It may be a post-industrial world out there these days, with fewer and fewer people employed in manufacturing, but nobody seems to have told our friends in China.

The latest evidence of an emerging Chinese revolution in West Midlands industry is the £30 million takeover of Covpress, the former radiator giant and one of the oldest manufacturers in the region.

Chinese automotive supplier Shandong Yongtai is taking a 70 per cent stake in the Coventry body panel maker, with Telford tyre firm TIA Treadsetters sealing the deal.

Covpress is a significant regional employer, with 454 people at its plant in Canley. It supplies the likes of Jaguar Land Rover, Nissan and Renault and has been around for 123 years.

As TIA chairman Peter Smith points out, the takeover enables the Telford firm to take advantage of investment from the fastest-growing economy in the world while the Chinese tap into West Midland knowhow. Of course, the Chinese have previous in this region. As long ago as July 2005, Nanjing Automobile snapped up the assets of MG Rover for £53 million following the closure of Longbridge. Today, MG UK – now under the ownership of Chinese firm SAIC – employs around 400 people churning out MGs.

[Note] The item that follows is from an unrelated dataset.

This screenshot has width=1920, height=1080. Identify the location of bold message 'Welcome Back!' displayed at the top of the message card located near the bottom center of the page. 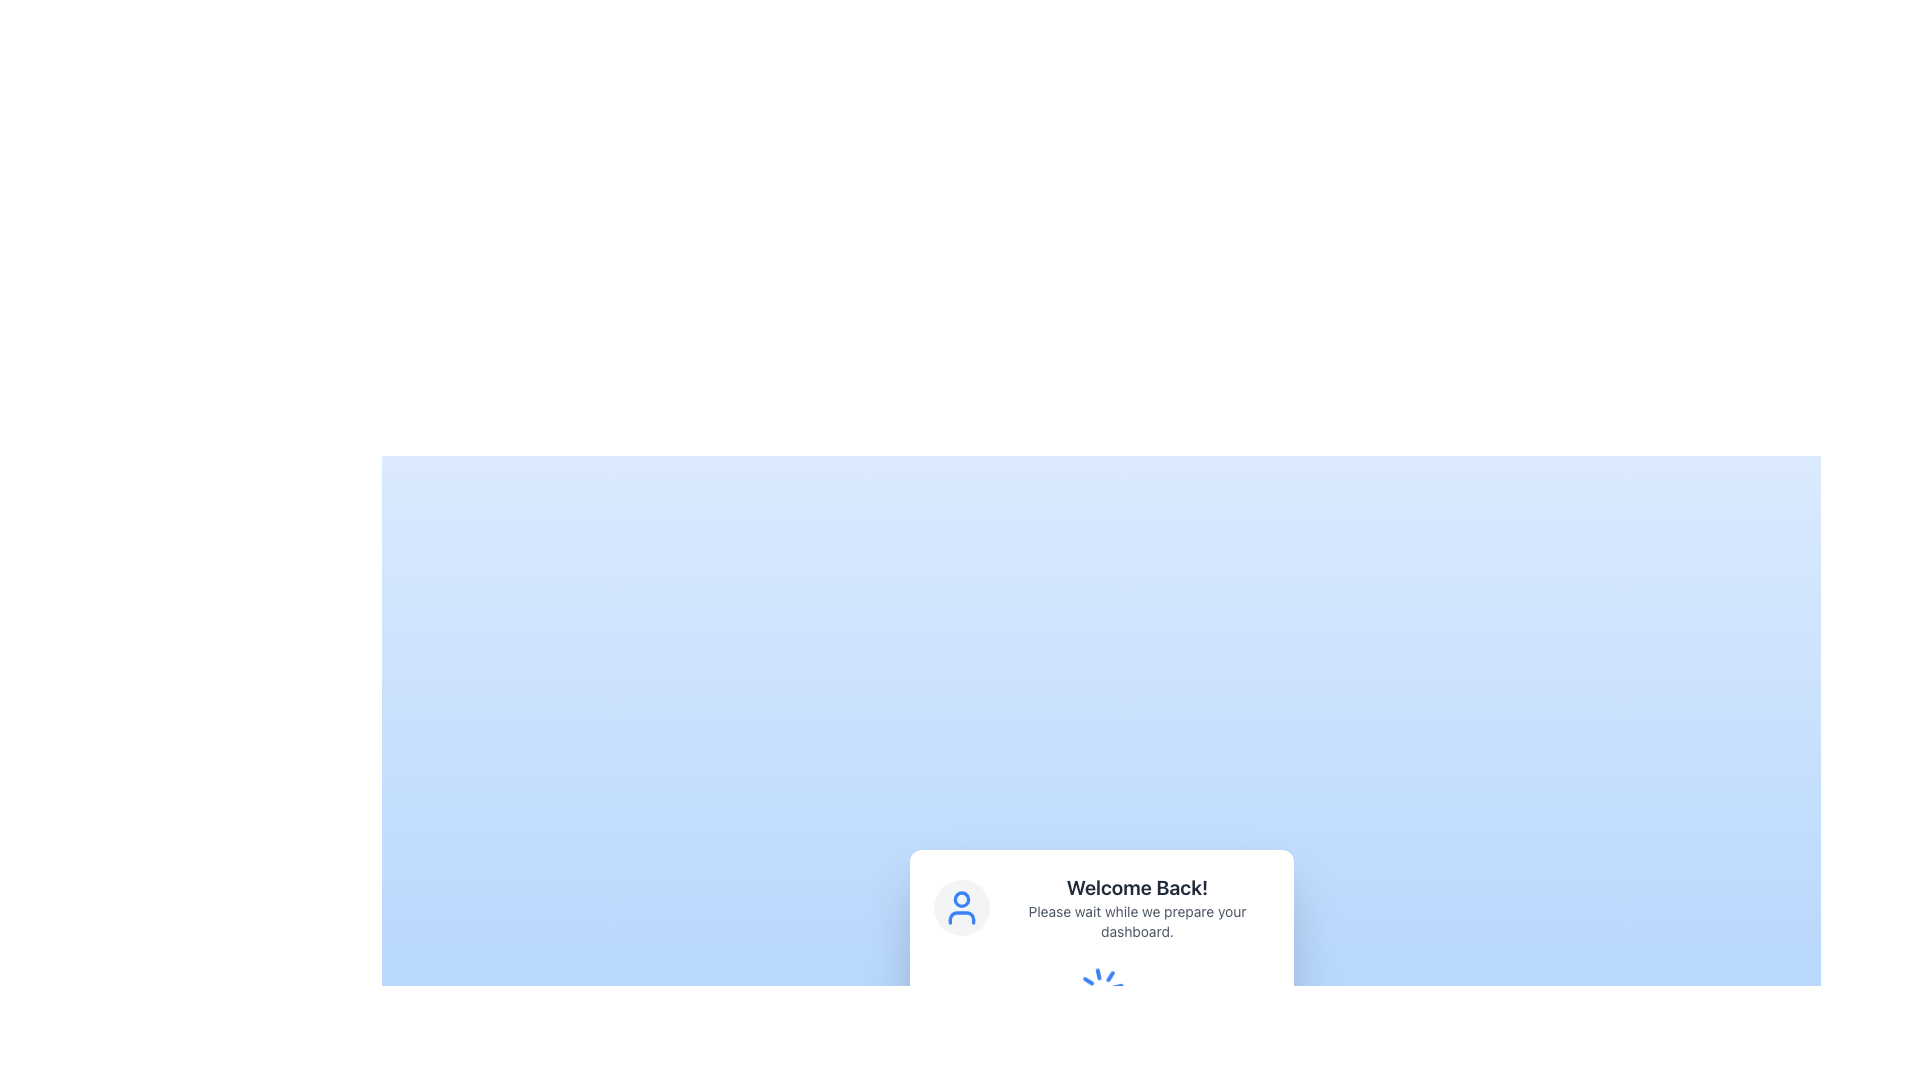
(1137, 886).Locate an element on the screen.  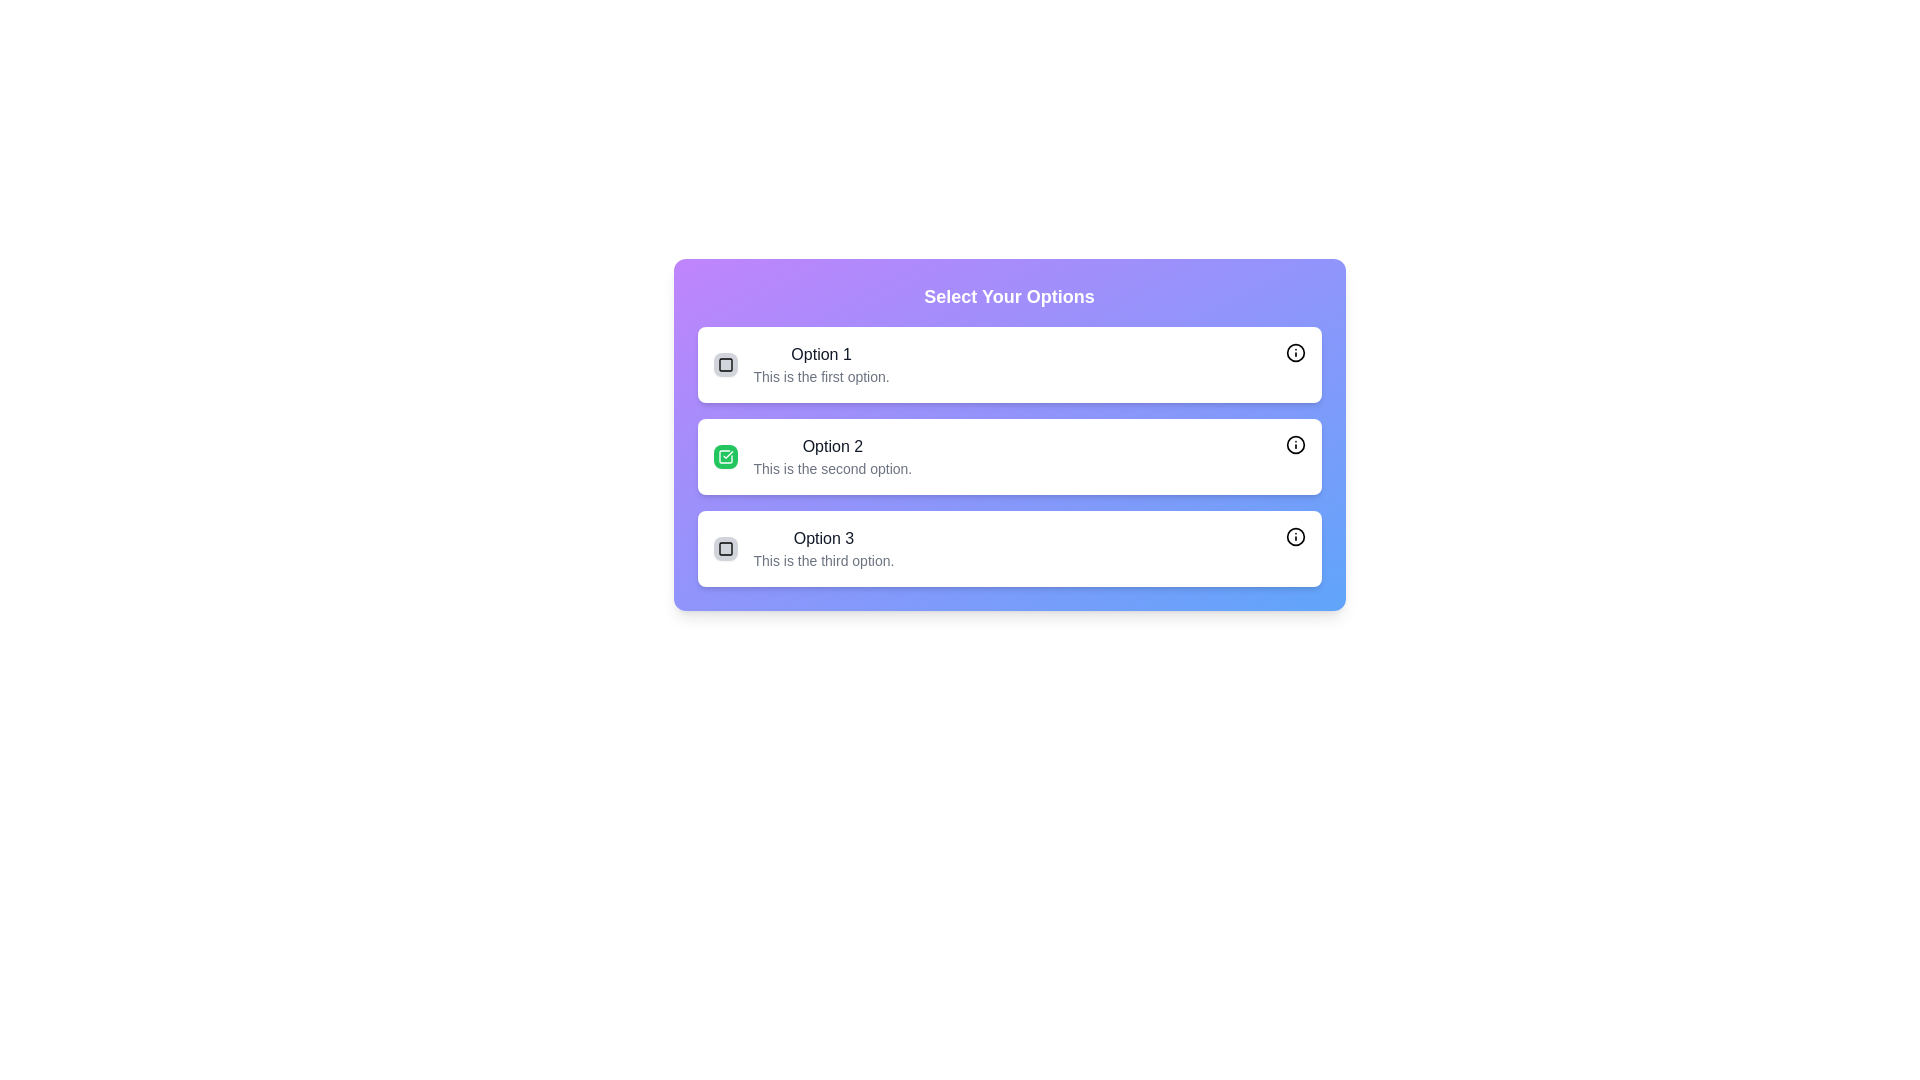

In 2009 the assets of another renowned West Midland manufacturer, van-maker LDV, were bought by Chinese businesswoman Qu Li. The LDV Maxus-style van, once a proud Washwood Heath product, has been revived by SAIC, with orders as far afield as Australia.

Chinese carmaker Geely has bought the collapsed Coventry black cab maker Manganese Bronze for £11 million while Guangdong-based NVC unveiled a new £5 million lighting factory at Rubery in 2011 at the same time as the University of Birmingham launched a joint research centre in Guangzhou.

Perhaps most significantly of all, Jaguar Land Rover’s biggest market is now China, a key factor in the UK’s single biggest industrial success story of recent years. Our politicians may pontificate endlessly about EU membership, but the wealth-creating China Syndrome is not going to go away any time soon.